Конечно не потому, что я видел картинки и читал о похожем. О таком вот тихом доме, в котором потрескивают рассыхающиеся полы, а за окнами ночью свистит ветер, а солнечным утром на дворе под мягкими валенками громко скрипит снег. Читал? Наверняка. Но это не вычитано. Я просто знаю, примерно как знают язык, не уча его, а возникнув в нём и им дыша, весь этот быт и уклад изнутри. И куда бы ни занесла судьба, я живу ещё и там. Меня греет и утешает этот ясный просторный январь, я вижу грустную барышню в кофте у камина, её отца в тёплом халате с трубкой, блестящий самоварчик, и кувшин со сливками на столе, и корзинку с сухарями, и блюдце с колотым сахаром. И ещё я знаю хозяйку дома, которая сейчас не с ними в гостиной, но лежит у себя наверху, в спальне. Дремлет и кротко угасает. Глядит долгим вечером сквозь разрисованное инеем стекло на синие сумерки, вспоминает молодость, переполнявшее её тогда, давно уже, предчувствие бесконечной жизни впереди и сладкое ожидание любви.

Я припоминаю всё же и книгу. Она стояла на нижней полке левого шкафа: тёмно-зелёный вытертый корешок с двумя потускневшими золотыми полосами. Мемуары некоего Неклюдова, дипломата царской России. Впрочем, я могу ошибаться. Неклюдов писал уже в эмиграции, и его мемуары я читал позже, в библиотеке, а те, что на нашей полке, – это более ранние записки, начала века. Кого-то другого. А вообще-то всё это неважно. Вовсе и совершенно не принципиально. Я, например, точно помню, как утром играло солнце в красных и жёлтых листьях 1 сентября (осень наступила рано), когда я счастливый спешил в неизвестный новый мир, в институт, в который я – голова кружилась от счастья! – поступил. А какой день недели тогда был, и сколько именно было времени на часах, и какие на ногах у меня ботинки… Ну какое это имеет сегодня значение!

В наших комнатках, в узеньком переулке моего родного большого города, очень далёкого в эту минуту, когда я смотрю на стрелку часов на стене, книги стояли плотными рядами в шкафах за стеклом и на открытых полках: нарядные и внушительные, в коже и позументах, но и совсем бедно одетые, истрёпанные. И те, которые бедные, в них, мне казалось, была одна только суть, одна сдержанная и серьёзная речь в простом платье. А ещё книги лежали одна на одной на подоконниках, и верхняя быстро покрывалась пылью, и бабушка удивлялась – недавно же протирала; и ещё они спали в высоких стопах под столом, перевязанные верёвками.
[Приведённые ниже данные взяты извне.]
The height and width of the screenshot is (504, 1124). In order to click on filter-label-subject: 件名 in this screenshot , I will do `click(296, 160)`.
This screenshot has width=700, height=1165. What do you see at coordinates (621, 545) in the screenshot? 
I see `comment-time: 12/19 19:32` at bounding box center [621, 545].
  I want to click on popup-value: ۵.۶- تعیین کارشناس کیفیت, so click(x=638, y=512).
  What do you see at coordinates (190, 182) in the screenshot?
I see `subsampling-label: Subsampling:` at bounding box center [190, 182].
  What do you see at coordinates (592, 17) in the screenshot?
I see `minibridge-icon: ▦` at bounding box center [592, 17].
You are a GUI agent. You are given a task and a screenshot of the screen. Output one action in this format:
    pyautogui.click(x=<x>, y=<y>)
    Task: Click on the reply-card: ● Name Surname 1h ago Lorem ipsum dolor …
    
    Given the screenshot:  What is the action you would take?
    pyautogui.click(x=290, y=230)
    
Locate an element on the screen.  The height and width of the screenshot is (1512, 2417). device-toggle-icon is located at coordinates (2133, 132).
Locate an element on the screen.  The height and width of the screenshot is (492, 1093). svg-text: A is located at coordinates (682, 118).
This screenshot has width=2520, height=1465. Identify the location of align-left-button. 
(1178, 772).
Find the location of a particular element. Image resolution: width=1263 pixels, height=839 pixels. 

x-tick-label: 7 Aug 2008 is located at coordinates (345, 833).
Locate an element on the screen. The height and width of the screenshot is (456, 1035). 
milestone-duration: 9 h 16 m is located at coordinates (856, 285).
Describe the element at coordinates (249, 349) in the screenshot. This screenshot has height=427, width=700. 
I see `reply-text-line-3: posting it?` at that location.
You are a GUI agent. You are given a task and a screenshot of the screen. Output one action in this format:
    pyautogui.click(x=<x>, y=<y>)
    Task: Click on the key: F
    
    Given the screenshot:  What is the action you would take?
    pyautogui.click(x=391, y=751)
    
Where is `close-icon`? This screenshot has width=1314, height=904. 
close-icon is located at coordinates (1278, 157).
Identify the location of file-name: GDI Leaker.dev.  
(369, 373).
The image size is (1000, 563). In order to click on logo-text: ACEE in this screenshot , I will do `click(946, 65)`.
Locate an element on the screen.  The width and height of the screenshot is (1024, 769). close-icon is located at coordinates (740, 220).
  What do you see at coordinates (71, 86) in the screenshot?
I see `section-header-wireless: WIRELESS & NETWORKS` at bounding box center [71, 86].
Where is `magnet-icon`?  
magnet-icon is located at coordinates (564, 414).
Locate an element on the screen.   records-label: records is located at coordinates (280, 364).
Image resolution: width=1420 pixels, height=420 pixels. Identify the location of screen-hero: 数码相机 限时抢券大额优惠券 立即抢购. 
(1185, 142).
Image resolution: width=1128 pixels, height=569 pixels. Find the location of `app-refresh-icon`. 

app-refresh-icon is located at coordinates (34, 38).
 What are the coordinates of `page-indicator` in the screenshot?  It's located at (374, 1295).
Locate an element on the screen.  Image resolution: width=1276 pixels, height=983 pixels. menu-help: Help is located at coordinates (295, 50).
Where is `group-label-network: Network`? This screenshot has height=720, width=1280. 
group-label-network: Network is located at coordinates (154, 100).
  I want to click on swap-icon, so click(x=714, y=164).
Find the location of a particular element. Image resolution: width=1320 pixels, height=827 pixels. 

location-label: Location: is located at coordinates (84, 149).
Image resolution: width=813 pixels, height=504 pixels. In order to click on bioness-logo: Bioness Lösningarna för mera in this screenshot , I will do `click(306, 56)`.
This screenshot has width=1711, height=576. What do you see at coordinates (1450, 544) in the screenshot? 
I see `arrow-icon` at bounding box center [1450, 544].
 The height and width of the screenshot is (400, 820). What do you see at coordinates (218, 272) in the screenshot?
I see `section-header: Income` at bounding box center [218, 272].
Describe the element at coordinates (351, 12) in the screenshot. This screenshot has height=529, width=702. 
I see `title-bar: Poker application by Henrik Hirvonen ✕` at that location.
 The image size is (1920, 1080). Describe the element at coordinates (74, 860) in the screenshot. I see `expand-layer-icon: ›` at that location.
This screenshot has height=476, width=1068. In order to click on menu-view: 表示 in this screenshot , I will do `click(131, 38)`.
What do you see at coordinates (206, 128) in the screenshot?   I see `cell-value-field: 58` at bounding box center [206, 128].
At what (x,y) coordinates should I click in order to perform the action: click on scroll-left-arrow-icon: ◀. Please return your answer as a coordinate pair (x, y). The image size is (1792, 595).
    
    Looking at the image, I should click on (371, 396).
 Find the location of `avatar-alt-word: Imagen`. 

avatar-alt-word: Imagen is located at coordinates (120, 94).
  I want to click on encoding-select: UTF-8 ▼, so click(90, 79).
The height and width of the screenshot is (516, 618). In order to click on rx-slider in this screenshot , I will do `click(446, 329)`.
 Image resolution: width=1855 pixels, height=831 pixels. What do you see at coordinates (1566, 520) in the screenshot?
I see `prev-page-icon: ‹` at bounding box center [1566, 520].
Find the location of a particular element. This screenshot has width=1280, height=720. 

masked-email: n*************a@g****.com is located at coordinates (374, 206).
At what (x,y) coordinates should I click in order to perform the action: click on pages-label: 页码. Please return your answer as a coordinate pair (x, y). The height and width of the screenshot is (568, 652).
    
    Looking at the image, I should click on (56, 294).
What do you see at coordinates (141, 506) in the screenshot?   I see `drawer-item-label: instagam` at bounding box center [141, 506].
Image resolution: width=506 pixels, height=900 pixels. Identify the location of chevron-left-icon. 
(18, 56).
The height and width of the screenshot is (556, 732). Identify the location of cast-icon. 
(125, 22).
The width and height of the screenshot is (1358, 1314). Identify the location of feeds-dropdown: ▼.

Однажды из тесной квартиры мы переехали с книгами, шкафами и кроватями в другую, просторнее, мне исполнилось тогда десять лет. Уехали на новую неуютную землю, на необжитую окраину. Собирались-собирались – и вдруг пасмурным утром два грузчика вынесли почти всю мебель, а мы сняли со стен фотографии и несколько картин и оставили светлые квадраты на обоях. Сняли ещё занавески с карнизов, и открылись оголённые окна. Как будто внезапно их выставили средь бела дня на позор. И пока мы ещё несколько дней заходили в дом, окна смотрели на нас, мне казалось, изумлённо и скорбно: неужели можно вот так жестоко всё бросить? Со всем родным порвать? Я чувствовал вину перед ними. И перед кафельной печкой, нас согревавшей в дождливую осень, и перед вытертым до белизны паркетом.

А многие книги, которые поблёскивали, рыжели и зеленели на своих неизменных местах на полках, разметало время, переезды, разрешения почитать без строгого учёта… Ах, какой маленькой на самом деле оказалась наша комната. Просто удивительно, сколько в ней всего могло помещаться! Словно она была, пока мы жили в ней, безграничная как память, которой ежедневно пользуются. И вот я пытаюсь извлечь из запечатлевшегося прошлого случаи и разговоры тех дней, когда мы спокойно жили здесь и никуда ещё не собирались. Мне лет пять, сейчас меня повезут на троллейбусе в детский сад, и я сижу в бархатном вельветовом пиджачке и покорно жду. В груди страх и тоска.